━━━━━ DATASET RECORDS ━━━━━

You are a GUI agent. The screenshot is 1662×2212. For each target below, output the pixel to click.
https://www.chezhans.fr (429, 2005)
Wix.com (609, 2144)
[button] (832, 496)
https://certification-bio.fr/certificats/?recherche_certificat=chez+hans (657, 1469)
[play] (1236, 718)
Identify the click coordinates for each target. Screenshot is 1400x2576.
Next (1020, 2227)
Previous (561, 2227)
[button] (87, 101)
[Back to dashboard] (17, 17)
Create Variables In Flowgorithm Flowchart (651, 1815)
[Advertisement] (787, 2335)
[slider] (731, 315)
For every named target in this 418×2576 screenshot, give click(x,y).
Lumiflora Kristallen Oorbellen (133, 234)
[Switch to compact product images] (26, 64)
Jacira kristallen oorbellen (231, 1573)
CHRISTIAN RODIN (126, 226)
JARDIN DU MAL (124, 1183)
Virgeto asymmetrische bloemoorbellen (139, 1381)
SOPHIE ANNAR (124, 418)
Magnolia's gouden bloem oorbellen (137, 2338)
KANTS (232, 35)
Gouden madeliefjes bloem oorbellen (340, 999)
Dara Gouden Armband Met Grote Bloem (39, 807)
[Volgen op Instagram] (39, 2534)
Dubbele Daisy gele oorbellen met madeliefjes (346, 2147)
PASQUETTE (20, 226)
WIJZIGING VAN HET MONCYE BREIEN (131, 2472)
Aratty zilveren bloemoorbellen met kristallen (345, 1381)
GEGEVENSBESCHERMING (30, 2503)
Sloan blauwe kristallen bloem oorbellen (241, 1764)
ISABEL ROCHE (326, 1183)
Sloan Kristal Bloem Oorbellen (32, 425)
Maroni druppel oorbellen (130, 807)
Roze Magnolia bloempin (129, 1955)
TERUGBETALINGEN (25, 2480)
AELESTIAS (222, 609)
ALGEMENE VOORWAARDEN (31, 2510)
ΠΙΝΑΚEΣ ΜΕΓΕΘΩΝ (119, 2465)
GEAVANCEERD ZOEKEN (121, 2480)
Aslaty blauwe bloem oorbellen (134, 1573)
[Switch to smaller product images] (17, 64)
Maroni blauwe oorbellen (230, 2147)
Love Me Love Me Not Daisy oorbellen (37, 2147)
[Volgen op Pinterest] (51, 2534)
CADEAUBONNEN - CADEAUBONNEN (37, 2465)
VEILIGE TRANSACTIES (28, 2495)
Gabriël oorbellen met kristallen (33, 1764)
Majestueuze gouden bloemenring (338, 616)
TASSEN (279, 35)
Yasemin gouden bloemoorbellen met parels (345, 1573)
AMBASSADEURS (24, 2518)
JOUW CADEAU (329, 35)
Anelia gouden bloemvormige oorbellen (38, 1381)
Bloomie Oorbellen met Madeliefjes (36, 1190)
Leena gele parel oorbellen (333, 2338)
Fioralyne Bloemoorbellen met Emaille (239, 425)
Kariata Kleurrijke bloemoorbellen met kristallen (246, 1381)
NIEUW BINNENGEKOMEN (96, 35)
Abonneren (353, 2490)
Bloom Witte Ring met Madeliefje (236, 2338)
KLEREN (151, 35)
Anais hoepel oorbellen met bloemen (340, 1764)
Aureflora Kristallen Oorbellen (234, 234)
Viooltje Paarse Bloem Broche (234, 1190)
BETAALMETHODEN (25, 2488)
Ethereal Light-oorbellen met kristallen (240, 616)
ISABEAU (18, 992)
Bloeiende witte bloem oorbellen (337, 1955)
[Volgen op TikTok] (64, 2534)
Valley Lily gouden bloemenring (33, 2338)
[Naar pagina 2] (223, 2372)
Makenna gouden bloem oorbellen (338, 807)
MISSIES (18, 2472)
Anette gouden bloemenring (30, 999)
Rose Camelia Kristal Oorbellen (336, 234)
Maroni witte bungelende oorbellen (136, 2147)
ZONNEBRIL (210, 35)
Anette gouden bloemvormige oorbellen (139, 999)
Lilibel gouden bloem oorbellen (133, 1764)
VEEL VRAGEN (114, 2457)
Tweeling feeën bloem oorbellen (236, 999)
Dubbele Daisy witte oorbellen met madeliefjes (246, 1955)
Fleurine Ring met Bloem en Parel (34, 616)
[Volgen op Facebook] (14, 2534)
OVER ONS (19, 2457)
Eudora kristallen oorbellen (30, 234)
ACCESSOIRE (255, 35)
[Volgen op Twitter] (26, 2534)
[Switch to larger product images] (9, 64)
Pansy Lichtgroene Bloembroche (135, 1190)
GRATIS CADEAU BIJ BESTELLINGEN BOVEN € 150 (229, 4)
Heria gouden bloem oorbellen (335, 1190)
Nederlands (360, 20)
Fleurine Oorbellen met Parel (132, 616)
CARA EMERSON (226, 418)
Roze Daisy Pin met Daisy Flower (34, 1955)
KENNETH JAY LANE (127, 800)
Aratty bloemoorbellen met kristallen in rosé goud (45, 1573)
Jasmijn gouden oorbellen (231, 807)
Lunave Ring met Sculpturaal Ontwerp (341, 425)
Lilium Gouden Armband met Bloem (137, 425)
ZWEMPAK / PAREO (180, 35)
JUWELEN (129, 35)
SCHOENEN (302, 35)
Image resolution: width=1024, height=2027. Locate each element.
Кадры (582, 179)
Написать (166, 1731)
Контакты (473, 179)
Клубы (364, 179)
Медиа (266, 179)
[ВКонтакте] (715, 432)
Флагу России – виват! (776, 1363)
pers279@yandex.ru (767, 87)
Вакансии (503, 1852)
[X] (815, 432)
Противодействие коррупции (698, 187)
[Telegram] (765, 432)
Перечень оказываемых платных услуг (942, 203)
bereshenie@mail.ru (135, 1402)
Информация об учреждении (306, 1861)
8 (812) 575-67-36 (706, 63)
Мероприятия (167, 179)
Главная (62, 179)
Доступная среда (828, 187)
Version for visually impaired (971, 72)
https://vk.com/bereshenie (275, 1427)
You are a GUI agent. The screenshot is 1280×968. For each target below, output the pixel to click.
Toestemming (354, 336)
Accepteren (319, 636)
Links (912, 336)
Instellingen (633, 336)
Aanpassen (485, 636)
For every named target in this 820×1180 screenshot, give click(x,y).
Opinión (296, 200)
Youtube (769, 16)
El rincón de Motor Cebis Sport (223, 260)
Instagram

━━━━━

The response must hold only the lines above from the line with "AELESTIAS (222, 609)" through the line with "Maroni blauwe oorbellen (230, 2147)", each copied exactly, both ends kept.

◆ REPLY TO THE TASK:
AELESTIAS (222, 609)
ALGEMENE VOORWAARDEN (31, 2510)
ΠΙΝΑΚEΣ ΜΕΓΕΘΩΝ (119, 2465)
GEAVANCEERD ZOEKEN (121, 2480)
Aslaty blauwe bloem oorbellen (134, 1573)
[Switch to smaller product images] (17, 64)
Maroni blauwe oorbellen (230, 2147)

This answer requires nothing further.